Every major browser ships some version of this: Chrome calls it Incognito, Firefox and Safari call it Private Browsing, Edge calls it InPrivate. Under the hood they all do roughly the same thing. They open a session with a fresh, empty store and they throw that store away when you close the windows. The protection is entirely local, and that single sentence explains both what it does and what it does not.
What it actually does
A private window keeps your activity from being recorded on the device you are using. When the session ends, the browser discards what it accumulated during it.
- No browsing history. The pages you visit are not written to your local history.
- Cookies and site data are session-only. They live for the duration of the window and are deleted when you close it, so you start logged out and you do not stay logged in afterward.
- Form and search bar entries are not saved. What you type is not retained for autofill.
- A separate cookie jar. The private session does not share cookies with your normal session, which is why you can be logged into the same site as two different users at once.
That makes it genuinely good at a handful of real tasks: using a shared or public computer without leaving a trail for the next person, logging into a second account, testing how a site behaves for a logged-out visitor, or keeping a surprise gift off the household autocomplete. The common thread is that the adversary is someone else with access to your device. Against that threat, private mode works as advertised.
Private browsing protects you from other people who use your device after you. It does not protect you from the websites you visit, the network you are on, or your internet provider. Those parties never see your local history in the first place, so deleting it changes nothing for them.
What it does not do
This is where the myths cluster. Private mode changes nothing about how your traffic looks to anyone on the network side of the connection.

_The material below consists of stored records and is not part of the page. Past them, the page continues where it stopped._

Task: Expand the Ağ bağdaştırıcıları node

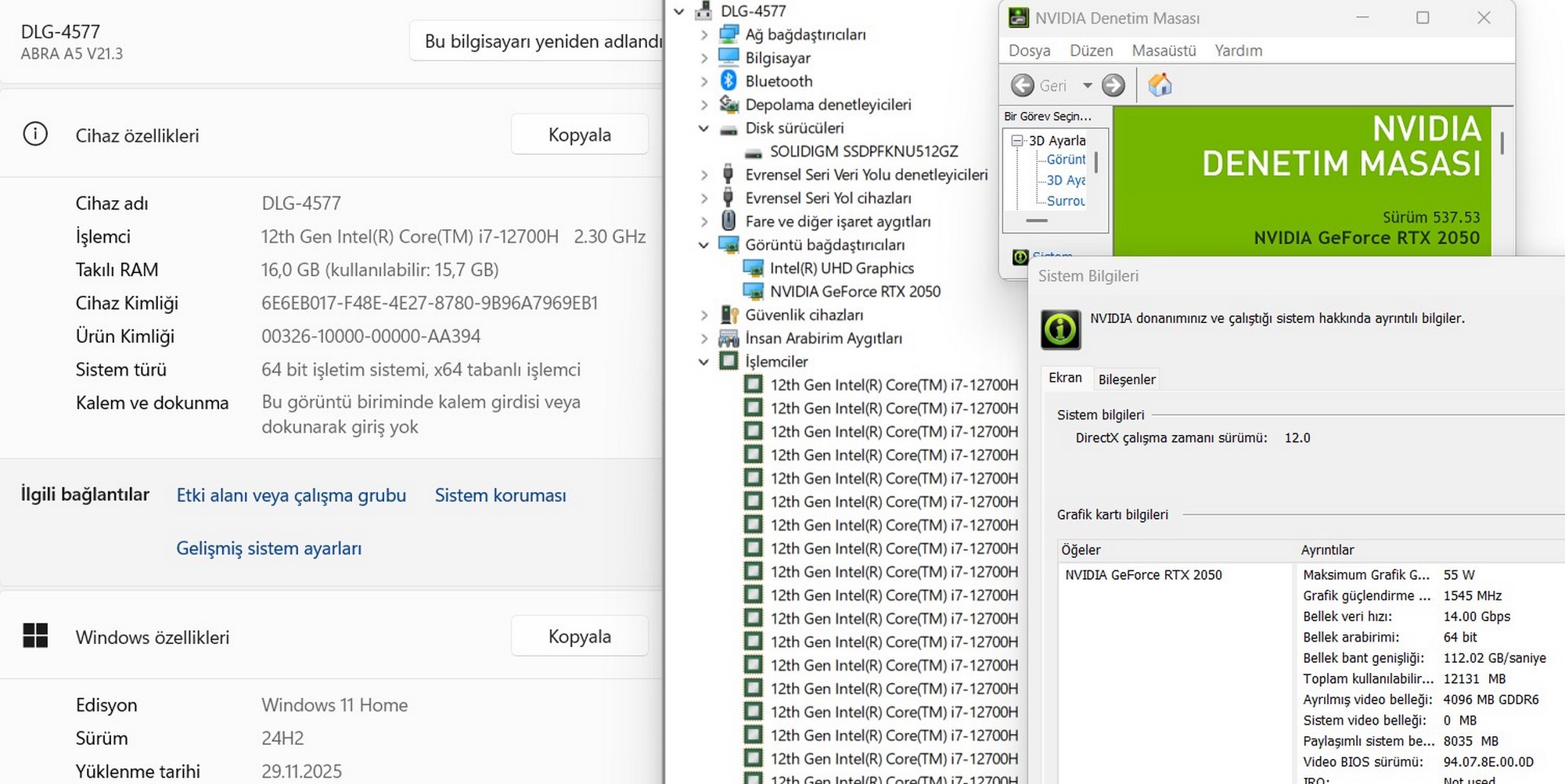Action: (703, 34)
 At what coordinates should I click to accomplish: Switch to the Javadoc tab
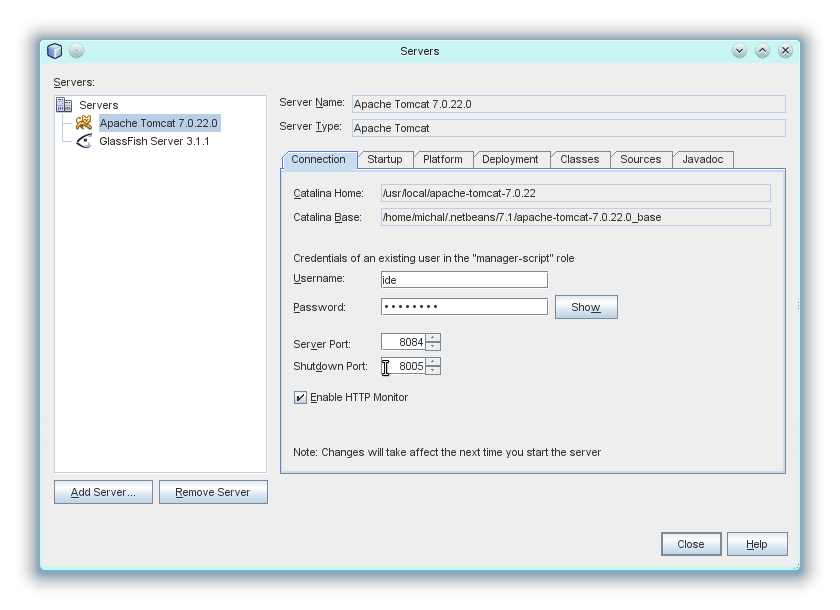(704, 159)
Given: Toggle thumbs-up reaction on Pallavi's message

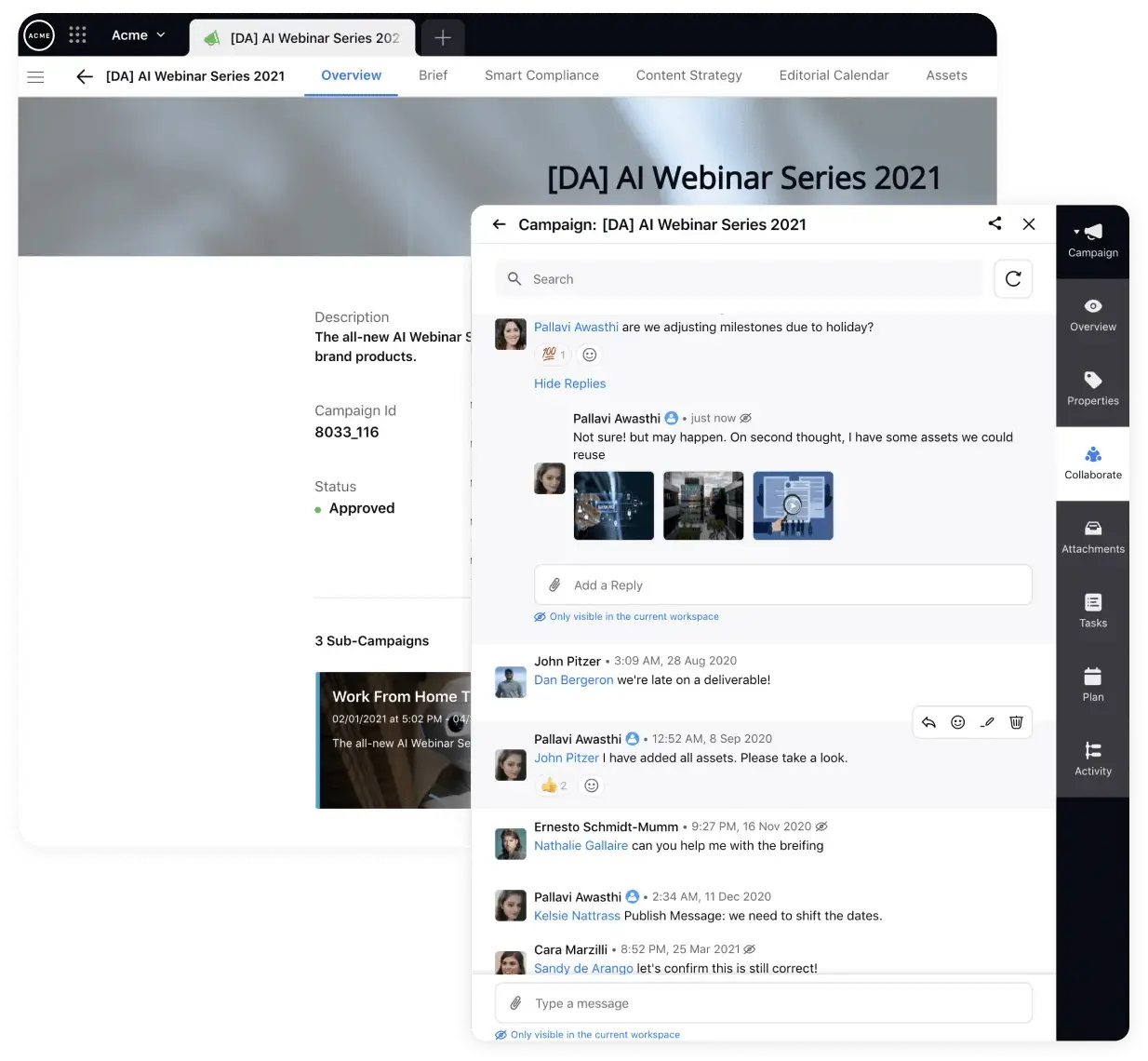Looking at the screenshot, I should pyautogui.click(x=552, y=785).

| Common belief | Reality |
|---|---|
| "Websites can't track me." | False. Sites still see your IP address and can still fingerprint your device. You start without cookies, but you can be re-identified within the session. |
| "My ISP can't see what I visit." | False. Your provider sees the same connection data either way. DNS lookups and destination addresses are unaffected by the mode. |
| "My employer or school can't monitor me." | False. Network-level monitoring and managed-device software operate above the browser and see the traffic regardless. |
| "It hides my IP / makes me anonymous." | False. Your IP is unchanged. Anonymity is a different problem with a different tool. |
| "Nothing is saved at all." | Partly. Files you download and bookmarks you create persist after the session ends. |
The fingerprinting point deserves emphasis. Even with a clean cookie jar, your browser exposes a combination of screen size, fonts, time zone, and rendering quirks that can be distinctive enough to recognize you across sessions. Starting fresh on cookies does not start you fresh on the characteristics described in our piece on browser fingerprinting. And if you log into any account during a private session, you have voluntarily identified yourself to that service for the rest of it.
The disclosure that went to court
The gap between perception and reality became a legal matter. In Brown v. Google, a class action argued that Google continued to collect data from users browsing in Incognito who reasonably believed they were not being tracked. The case was settled in 2024, with Google agreeing to destroy a large volume of collected Incognito-mode data and to revise how the mode is described to users. The episode is a useful marker: the confusion was widespread enough, and the wording ambiguous enough, that it produced years of litigation.
The feature was never broken. The expectations attached to it were. Private mode does exactly what the engineering says, and far less than the name suggests.
What to reach for when you need more
Match the tool to the threat. If your concern is the next person on a shared computer, private mode is the right and sufficient answer. If your concern is anyone past your own keyboard, you need different layers.
- To hide destinations from your network or ISP: understand the trade-offs in Tor versus a VPN, and harden name resolution with encrypted DNS.
- To resist cross-site tracking and fingerprinting: see privacy browsers compared and browser state partitioning, which isolate state by site rather than just clearing it.
- For genuine anonymity: a hardened browser built for it, such as the Tor Browser, is the category of tool that actually targets that goal.
Private browsing earns its place in the toolkit by being honest about a small job and doing it well. The failure was never the feature. It was the assumption that a local cleanup tool could change what the rest of the internet sees, and that assumption is worth retiring.